Could you set down exactly the lines in the records below between the line holding "The image size is (1250, 896)." and the line holding "Viewport: 1263px width, 665px height.", inclusive?

+-------+

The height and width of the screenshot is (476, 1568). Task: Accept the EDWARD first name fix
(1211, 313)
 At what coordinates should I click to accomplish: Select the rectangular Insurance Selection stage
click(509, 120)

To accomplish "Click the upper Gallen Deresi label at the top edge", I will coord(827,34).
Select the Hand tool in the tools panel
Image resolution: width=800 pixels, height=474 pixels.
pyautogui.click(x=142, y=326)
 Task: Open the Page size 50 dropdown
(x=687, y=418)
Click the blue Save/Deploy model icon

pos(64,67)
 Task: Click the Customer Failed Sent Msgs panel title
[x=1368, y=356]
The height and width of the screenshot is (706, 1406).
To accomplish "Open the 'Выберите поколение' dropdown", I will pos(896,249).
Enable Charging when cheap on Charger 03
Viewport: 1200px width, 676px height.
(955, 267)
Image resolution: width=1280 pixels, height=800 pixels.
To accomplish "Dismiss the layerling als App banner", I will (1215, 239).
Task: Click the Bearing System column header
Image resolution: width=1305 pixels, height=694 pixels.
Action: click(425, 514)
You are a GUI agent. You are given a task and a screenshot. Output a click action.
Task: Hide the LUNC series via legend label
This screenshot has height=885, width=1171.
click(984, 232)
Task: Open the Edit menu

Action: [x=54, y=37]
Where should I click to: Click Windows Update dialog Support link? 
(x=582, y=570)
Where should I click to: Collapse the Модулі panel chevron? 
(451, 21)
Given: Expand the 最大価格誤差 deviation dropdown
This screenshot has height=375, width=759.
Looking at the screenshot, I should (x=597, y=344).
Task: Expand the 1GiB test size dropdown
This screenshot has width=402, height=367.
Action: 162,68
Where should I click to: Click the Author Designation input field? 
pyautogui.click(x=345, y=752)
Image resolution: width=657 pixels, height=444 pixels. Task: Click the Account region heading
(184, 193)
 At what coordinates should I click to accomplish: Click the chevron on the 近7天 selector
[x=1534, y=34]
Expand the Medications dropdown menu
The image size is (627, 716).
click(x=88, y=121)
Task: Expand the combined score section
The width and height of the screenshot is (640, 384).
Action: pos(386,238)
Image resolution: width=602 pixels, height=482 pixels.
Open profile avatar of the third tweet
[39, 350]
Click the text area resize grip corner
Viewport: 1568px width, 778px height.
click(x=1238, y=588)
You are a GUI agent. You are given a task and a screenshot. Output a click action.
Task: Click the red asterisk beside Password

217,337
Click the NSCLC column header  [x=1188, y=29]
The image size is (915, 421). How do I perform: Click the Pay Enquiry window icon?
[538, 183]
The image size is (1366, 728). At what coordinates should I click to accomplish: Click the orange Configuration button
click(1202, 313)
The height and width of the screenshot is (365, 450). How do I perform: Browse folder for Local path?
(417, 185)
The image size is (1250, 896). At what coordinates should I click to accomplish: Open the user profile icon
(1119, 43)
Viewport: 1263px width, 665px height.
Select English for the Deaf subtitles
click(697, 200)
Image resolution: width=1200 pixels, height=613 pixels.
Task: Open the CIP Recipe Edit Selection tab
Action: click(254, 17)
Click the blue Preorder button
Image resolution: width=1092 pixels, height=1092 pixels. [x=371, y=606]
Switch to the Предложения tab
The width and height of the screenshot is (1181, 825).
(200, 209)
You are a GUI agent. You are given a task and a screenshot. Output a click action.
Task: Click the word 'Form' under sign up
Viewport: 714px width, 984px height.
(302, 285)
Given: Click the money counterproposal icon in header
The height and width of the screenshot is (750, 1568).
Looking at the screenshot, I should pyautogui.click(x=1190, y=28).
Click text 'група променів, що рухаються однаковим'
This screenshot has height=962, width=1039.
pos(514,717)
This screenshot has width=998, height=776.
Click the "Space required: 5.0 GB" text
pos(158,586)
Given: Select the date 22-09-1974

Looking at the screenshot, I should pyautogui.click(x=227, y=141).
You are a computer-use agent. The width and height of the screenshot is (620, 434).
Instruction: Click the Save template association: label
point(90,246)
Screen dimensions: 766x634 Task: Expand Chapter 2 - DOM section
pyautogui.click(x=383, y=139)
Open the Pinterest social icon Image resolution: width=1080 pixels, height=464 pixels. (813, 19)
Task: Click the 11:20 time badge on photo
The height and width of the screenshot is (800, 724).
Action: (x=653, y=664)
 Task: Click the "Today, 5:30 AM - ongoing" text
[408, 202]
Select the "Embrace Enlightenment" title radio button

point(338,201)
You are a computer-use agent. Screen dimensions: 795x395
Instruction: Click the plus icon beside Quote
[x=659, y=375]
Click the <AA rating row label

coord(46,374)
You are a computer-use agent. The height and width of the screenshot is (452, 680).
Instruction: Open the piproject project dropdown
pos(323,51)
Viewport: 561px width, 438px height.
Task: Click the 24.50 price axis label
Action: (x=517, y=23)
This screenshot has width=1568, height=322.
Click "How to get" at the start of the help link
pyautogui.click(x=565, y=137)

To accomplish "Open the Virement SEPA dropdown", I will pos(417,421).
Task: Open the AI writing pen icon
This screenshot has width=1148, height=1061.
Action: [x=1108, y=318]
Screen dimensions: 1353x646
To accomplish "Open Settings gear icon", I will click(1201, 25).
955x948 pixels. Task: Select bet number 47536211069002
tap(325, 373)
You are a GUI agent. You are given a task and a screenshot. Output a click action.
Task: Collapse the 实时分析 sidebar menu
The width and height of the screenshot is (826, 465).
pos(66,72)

+-------+

• TASK OUTPUT
The image size is (1250, 896). At what coordinates should I click to accomplish: Open the user profile icon
(1119, 43)
Viewport: 1263px width, 665px height.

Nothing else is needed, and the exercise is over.